Task directions: Nothing in the records may be altered, so transcribe them exactly.

Segment Start: Records shown

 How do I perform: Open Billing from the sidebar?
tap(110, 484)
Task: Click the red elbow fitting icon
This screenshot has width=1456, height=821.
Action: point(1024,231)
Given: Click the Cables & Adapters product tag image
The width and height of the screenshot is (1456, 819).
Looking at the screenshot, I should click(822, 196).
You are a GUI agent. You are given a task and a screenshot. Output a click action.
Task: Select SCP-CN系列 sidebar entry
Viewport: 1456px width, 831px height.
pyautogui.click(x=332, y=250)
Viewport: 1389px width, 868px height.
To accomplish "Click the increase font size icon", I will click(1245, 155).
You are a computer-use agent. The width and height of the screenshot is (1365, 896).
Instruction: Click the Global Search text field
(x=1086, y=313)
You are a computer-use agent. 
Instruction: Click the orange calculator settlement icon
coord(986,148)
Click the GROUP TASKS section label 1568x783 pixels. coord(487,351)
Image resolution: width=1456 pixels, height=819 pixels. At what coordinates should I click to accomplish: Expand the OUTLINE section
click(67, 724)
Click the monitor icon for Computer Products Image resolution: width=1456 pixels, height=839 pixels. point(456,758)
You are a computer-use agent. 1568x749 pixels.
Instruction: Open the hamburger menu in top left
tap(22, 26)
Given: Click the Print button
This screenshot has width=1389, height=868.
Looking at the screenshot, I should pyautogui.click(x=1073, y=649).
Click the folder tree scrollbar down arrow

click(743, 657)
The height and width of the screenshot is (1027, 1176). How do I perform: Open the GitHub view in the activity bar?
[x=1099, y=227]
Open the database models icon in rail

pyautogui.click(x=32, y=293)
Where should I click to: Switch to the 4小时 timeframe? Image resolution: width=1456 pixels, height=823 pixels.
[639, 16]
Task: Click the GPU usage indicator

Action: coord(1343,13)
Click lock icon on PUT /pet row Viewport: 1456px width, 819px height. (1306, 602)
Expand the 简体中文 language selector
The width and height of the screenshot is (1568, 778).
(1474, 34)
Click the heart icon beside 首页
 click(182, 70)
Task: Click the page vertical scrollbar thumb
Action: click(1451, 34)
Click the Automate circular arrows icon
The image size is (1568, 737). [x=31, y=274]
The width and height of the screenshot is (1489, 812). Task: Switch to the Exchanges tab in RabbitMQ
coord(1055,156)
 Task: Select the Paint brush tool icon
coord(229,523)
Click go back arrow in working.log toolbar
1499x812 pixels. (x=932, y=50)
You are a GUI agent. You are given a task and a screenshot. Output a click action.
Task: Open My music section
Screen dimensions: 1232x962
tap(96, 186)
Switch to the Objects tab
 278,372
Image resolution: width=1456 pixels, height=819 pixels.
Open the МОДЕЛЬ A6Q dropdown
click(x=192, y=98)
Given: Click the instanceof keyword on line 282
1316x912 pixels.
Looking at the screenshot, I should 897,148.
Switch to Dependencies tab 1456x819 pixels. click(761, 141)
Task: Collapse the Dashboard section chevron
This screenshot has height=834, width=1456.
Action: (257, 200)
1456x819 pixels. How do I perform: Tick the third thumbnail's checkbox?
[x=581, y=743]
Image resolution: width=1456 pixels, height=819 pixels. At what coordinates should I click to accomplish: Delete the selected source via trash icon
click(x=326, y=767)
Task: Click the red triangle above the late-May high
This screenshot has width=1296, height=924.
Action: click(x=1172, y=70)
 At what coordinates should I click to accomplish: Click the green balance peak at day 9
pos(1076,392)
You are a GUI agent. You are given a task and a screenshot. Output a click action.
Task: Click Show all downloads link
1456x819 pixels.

Segment End: Records shown

Solution for this task:
 How do I perform: Open Billing from the sidebar?
tap(110, 484)
Task: Click the red elbow fitting icon
This screenshot has width=1456, height=821.
Action: point(1024,231)
Given: Click the Cables & Adapters product tag image
The width and height of the screenshot is (1456, 819).
Looking at the screenshot, I should click(822, 196).
You are a GUI agent. You are given a task and a screenshot. Output a click action.
Task: Select SCP-CN系列 sidebar entry
Viewport: 1456px width, 831px height.
pyautogui.click(x=332, y=250)
Viewport: 1389px width, 868px height.
To accomplish "Click the increase font size icon", I will click(1245, 155).
You are a computer-use agent. The width and height of the screenshot is (1365, 896).
Instruction: Click the Global Search text field
(x=1086, y=313)
You are a computer-use agent. 
Instruction: Click the orange calculator settlement icon
coord(986,148)
Click the GROUP TASKS section label 1568x783 pixels. coord(487,351)
Image resolution: width=1456 pixels, height=819 pixels. At what coordinates should I click to accomplish: Expand the OUTLINE section
click(67, 724)
Click the monitor icon for Computer Products Image resolution: width=1456 pixels, height=839 pixels. point(456,758)
You are a computer-use agent. 1568x749 pixels.
Instruction: Open the hamburger menu in top left
tap(22, 26)
Given: Click the Print button
This screenshot has width=1389, height=868.
Looking at the screenshot, I should pyautogui.click(x=1073, y=649).
Click the folder tree scrollbar down arrow

click(743, 657)
The height and width of the screenshot is (1027, 1176). How do I perform: Open the GitHub view in the activity bar?
[x=1099, y=227]
Open the database models icon in rail

pyautogui.click(x=32, y=293)
Where should I click to: Switch to the 4小时 timeframe? Image resolution: width=1456 pixels, height=823 pixels.
[639, 16]
Task: Click the GPU usage indicator

Action: coord(1343,13)
Click lock icon on PUT /pet row Viewport: 1456px width, 819px height. (1306, 602)
Expand the 简体中文 language selector
The width and height of the screenshot is (1568, 778).
(1474, 34)
Click the heart icon beside 首页
 click(182, 70)
Task: Click the page vertical scrollbar thumb
Action: click(1451, 34)
Click the Automate circular arrows icon
The image size is (1568, 737). [x=31, y=274]
The width and height of the screenshot is (1489, 812). Task: Switch to the Exchanges tab in RabbitMQ
coord(1055,156)
 Task: Select the Paint brush tool icon
coord(229,523)
Click go back arrow in working.log toolbar
1499x812 pixels. (x=932, y=50)
You are a GUI agent. You are given a task and a screenshot. Output a click action.
Task: Open My music section
Screen dimensions: 1232x962
tap(96, 186)
Switch to the Objects tab
 278,372
Image resolution: width=1456 pixels, height=819 pixels.
Open the МОДЕЛЬ A6Q dropdown
click(x=192, y=98)
Given: Click the instanceof keyword on line 282
1316x912 pixels.
Looking at the screenshot, I should 897,148.
Switch to Dependencies tab 1456x819 pixels. click(761, 141)
Task: Collapse the Dashboard section chevron
This screenshot has height=834, width=1456.
Action: (257, 200)
1456x819 pixels. How do I perform: Tick the third thumbnail's checkbox?
[x=581, y=743]
Image resolution: width=1456 pixels, height=819 pixels. At what coordinates should I click to accomplish: Delete the selected source via trash icon
click(x=326, y=767)
Task: Click the red triangle above the late-May high
This screenshot has width=1296, height=924.
Action: click(x=1172, y=70)
 At what coordinates should I click to accomplish: Click the green balance peak at day 9
pos(1076,392)
You are a GUI agent. You are given a task and a screenshot. Output a click action.
Task: Click Show all downloads link
1456x819 pixels.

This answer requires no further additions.